Мы переглянулись. Галя криво ухмыльнулась и отвернулась. Понятно. Интересно, кроме Оли кто-нибудь ещё верит в возвращение Наты? Даже Илья, ни на шаг не покидавший неподвижное тело, будто исполнял некий обет, данный самому себе. Словно пытался оправдаться за то, что оставил умирающую от голода Нату наедине с Павлом.
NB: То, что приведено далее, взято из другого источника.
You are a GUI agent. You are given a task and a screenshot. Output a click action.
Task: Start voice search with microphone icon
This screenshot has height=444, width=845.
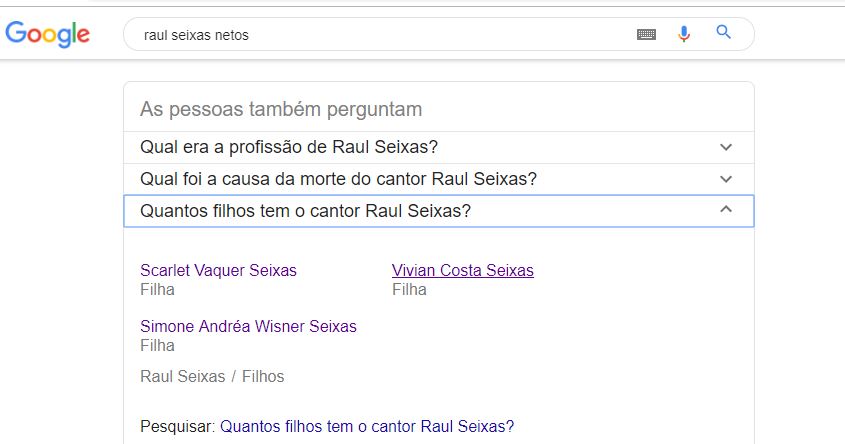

Приближение ко дворцу ознаменовалось всё усиливающимися миазмами, успевшими надоесть за утро, и столкновением с огромной грязной бочкой на двух брёвнах, исполняющих роль полозьев, которую тяжело тащили по снегу две надрывающиеся коротконогие лошадки. Около повозки вонь стала совершенно нестерпимой: видимо, в бочке перевозили те самые нечистоты, которые упоминал Симон, оправдываясь за дурной запах.